Et c’est sans doute cela, la véritable âme de Cagliari : un dialogue permanent entre le passé qui s’effrite et l’art qui renaît sur ses murs.


Cette succession de murales nous offre un portrait complet de la périphérie de Cagliari : de l’authenticité rurale de Sestu, à l’animation tempérée de Monserrato, jusqu’au charme paisible de Cagliari. Chaque lieu possède sa propre identité, mais tous témoignent de cette Sardaigne qui sait allier mémoire, tradition et vie contemporaine.


De retour dans le quartier proche du port, nous décidons de nous installer sur une terrasse offrant une vue sur le coucher de soleil. Les toits rouges et les tours anciennes s’embrasent sous la lumière rasante, et la brise marine apporte un souffle de fraîcheur après cette journée bien remplie. Nous partageons nos impressions, revenons sur les murales de Seuni, sur les petites ruelles de Sestu et sur les places animées de Monserrato

Le temps semble suspendu. Autour de nous, les habitants flânent, discutent, et la ville s’apprête doucement à passer de l’agitation de l’après-midi à la quiétude du soir. Le contraste avec la vie rurale que nous avons parcourue plus tôt dans la journée est saisissant : ici, la Sardaigne moderne se mêle à son patrimoine historique, et tout cela s’exprime avec un rythme tranquille et apaisant.

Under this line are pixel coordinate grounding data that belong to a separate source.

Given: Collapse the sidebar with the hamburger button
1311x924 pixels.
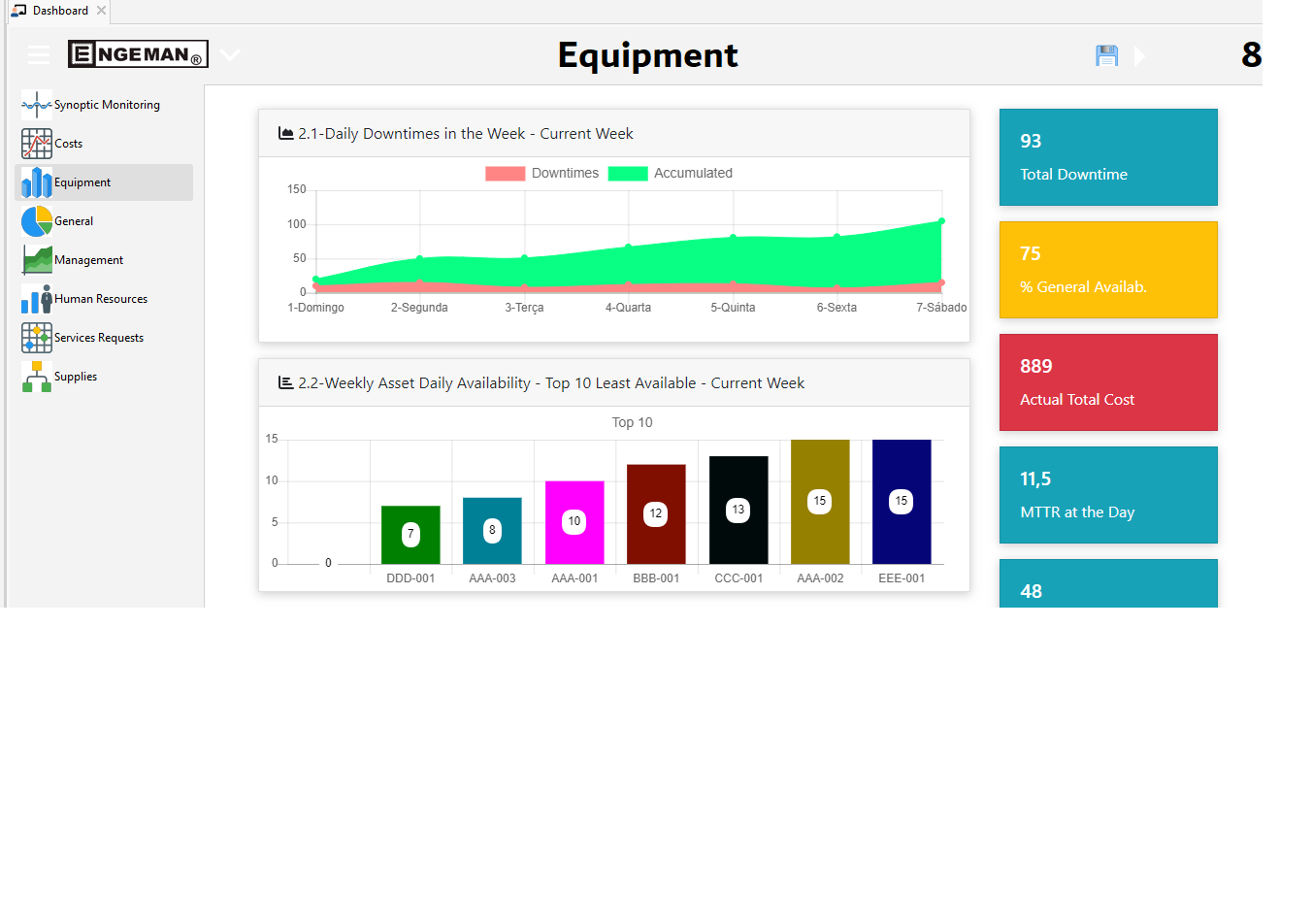Looking at the screenshot, I should (x=39, y=54).
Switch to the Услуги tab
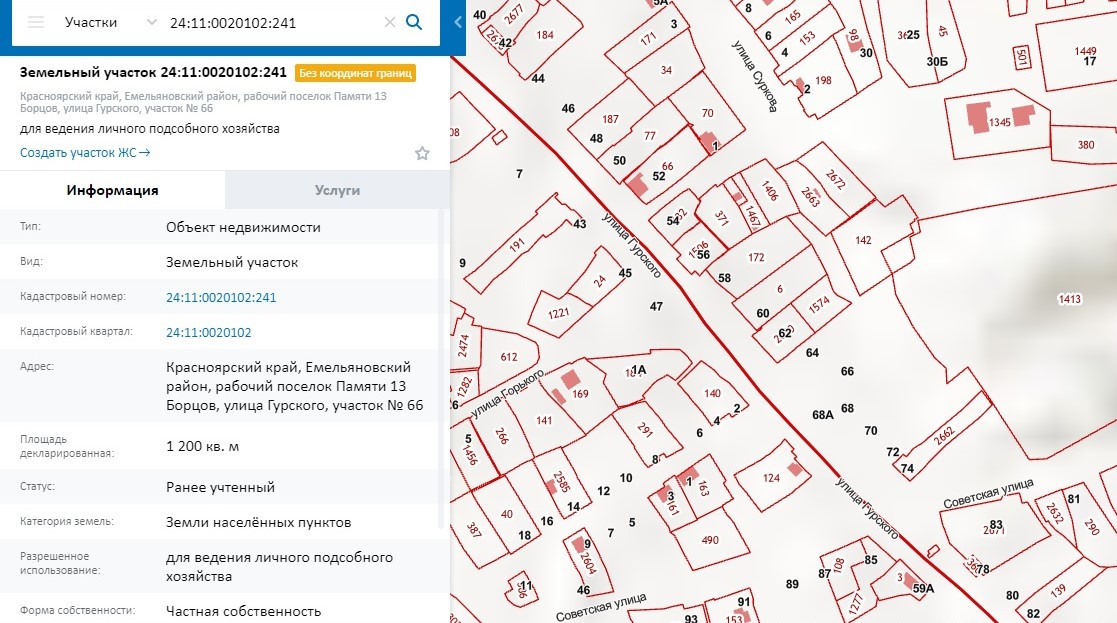Image resolution: width=1117 pixels, height=623 pixels. tap(337, 190)
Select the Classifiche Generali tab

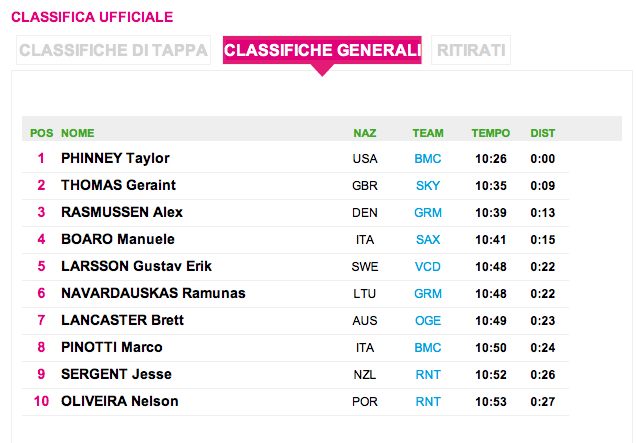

Alors que le soleil disparaît derrière l’horizon, nous profitons de ces derniers instants de lumière pour graver dans notre mémoire la Sardaigne telle que nous l’aimons : un territoire où la couleur, la mémoire et la vie quotidienne se mêlent avec harmonie, où chaque village, chaque ruelle, chaque fresque raconte une histoire unique.

Demain, d’autres découvertes nous attendront, mais pour ce soir, nous laissons la ville s’imprégner des derniers rayons du jour, le cœur léger et rempli de nouvelles impressions.


Le lendemain matin, après un dernier petit-déjeuner à Cagliari, nous bouclons nos affaires et reprenons la route vers le port. La Sardaigne nous a offert ses couleurs, ses collines, ses villages et ses fresques, mais il est temps de poursuivre l’aventure.
En embarquant sur le ferry, nous jetons un dernier regard sur le port et sur les silhouettes de la ville qui s’éloignent doucement. Le soleil matinal éclaire la mer et les collines, et un sentiment de satisfaction nous envahit : nous avons exploré une Sardaigne à la fois vivante et paisible, authentique et créative.
Alors que le ferry prend le large, laissant derrière nous les côtes sarde, nos pensées se tournent déjà vers la Sicile, prochaine étape de notre voyage. Mais dans notre mémoire, les murales de Seuni, les collines dorées de la Trexenta, les villages tranquilles de Sestu, Monserrato et Capoterra, ainsi que les paysages et lumières de Cagliari, resteront longtemps gravés.
Et ainsi, avec le vent de la mer et le clapotis des vagues comme compagnons, notre aventure continue, prête à nous offrir de nouvelles découvertes et de nouvelles émotions sur l’île voisine.